-------- Extract
Hiding behind the P. B. Yuill name on the cover are Gordon Williams, a Scottish author become Londoner, and Terry Venables, an English footballer with a long-storied career both on the pitch and on the sidelines. I assume that Venables supplied much of the ‘real’ London in this book, especially the never-ending flood of wonderful Cockney rhyming slang—but I may just be underestimating how much a trained journalist can pick up by hanging out in the right pubs. In any event, the partnership between the two began in 1972 with a sports novel (under their own names), They Used To Play On Grass. There must have been some magic there, for they collaborated on three novels featuring the blue-collar James Hazell under the P. B. Yuill nom de plume.* Unfortunately, I started with the third book in the series, the subject of this review. Also unfortunately, there are only two more books in the series. On the other hand, I am grateful that there are two more, and have already ordered them from the UK.
----------------
# Written tasks
a – In the review of the Hazell novel, what was the first book Gordon Williams and Terry Venables wrote together?
b – Write the next few sentences of the review of the Hazell novel, picking up after its final sentence.
-------- Information supplied
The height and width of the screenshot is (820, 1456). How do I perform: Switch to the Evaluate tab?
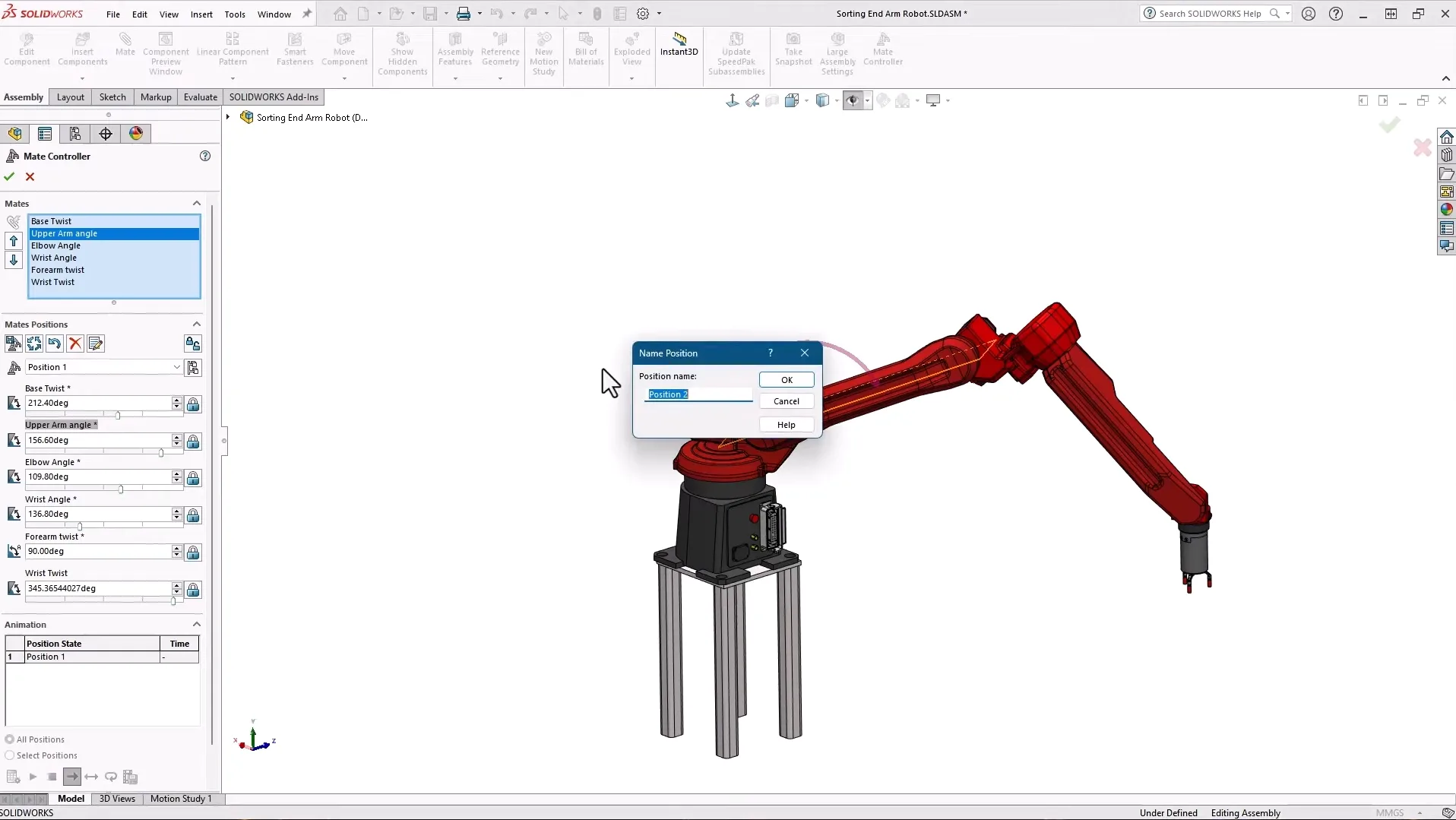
----------------
# Answers to the problems
a – They Used To Play On Grass, a sports novel from 1972 published under their own names.

b –
I really cannot express adequately how wonderful the language of this book is. Indeed, any words I use simply pale beside the inventive words and images of the novel. From the very beginning right through to the last page, the first person narrative of Jim Hazell as he recounts this puzzling case warms the heart and delights the ear. However, like me, it isn’t always clear what Jim is saying. Unlike me, however, this is a fault of the reader, not the author. The language of The Menacing Jester is so full of slang that I am sure I would have understood it less had I read it when it was originally published almost fifty years ago, because now I can fill the holes in my deficient knowledge of British slang by looking up problem words on the Webbertubes, at least when the meaning isn’t clear from the context. (Even I was able to piece together—once I’d gotten used to the basic premise of rhyming slang—that getting kicked in the Niagaras meant he’d been kicked in the balls (“Niagara Falls” = “balls”).) But this book isn’t just some slapping together of odds and ends from a slang dictionary; P. B. Yuill turns out to be quite a creative fellow. Check out the very opening paragraph of the book:

Moneybags Beevers and his weird little problem first cropped up on a wet Thursday morning in May. I was just back in the office after flu. Outside it was raining knives and forks. I felt about merry as him on the slab with the big-toe label.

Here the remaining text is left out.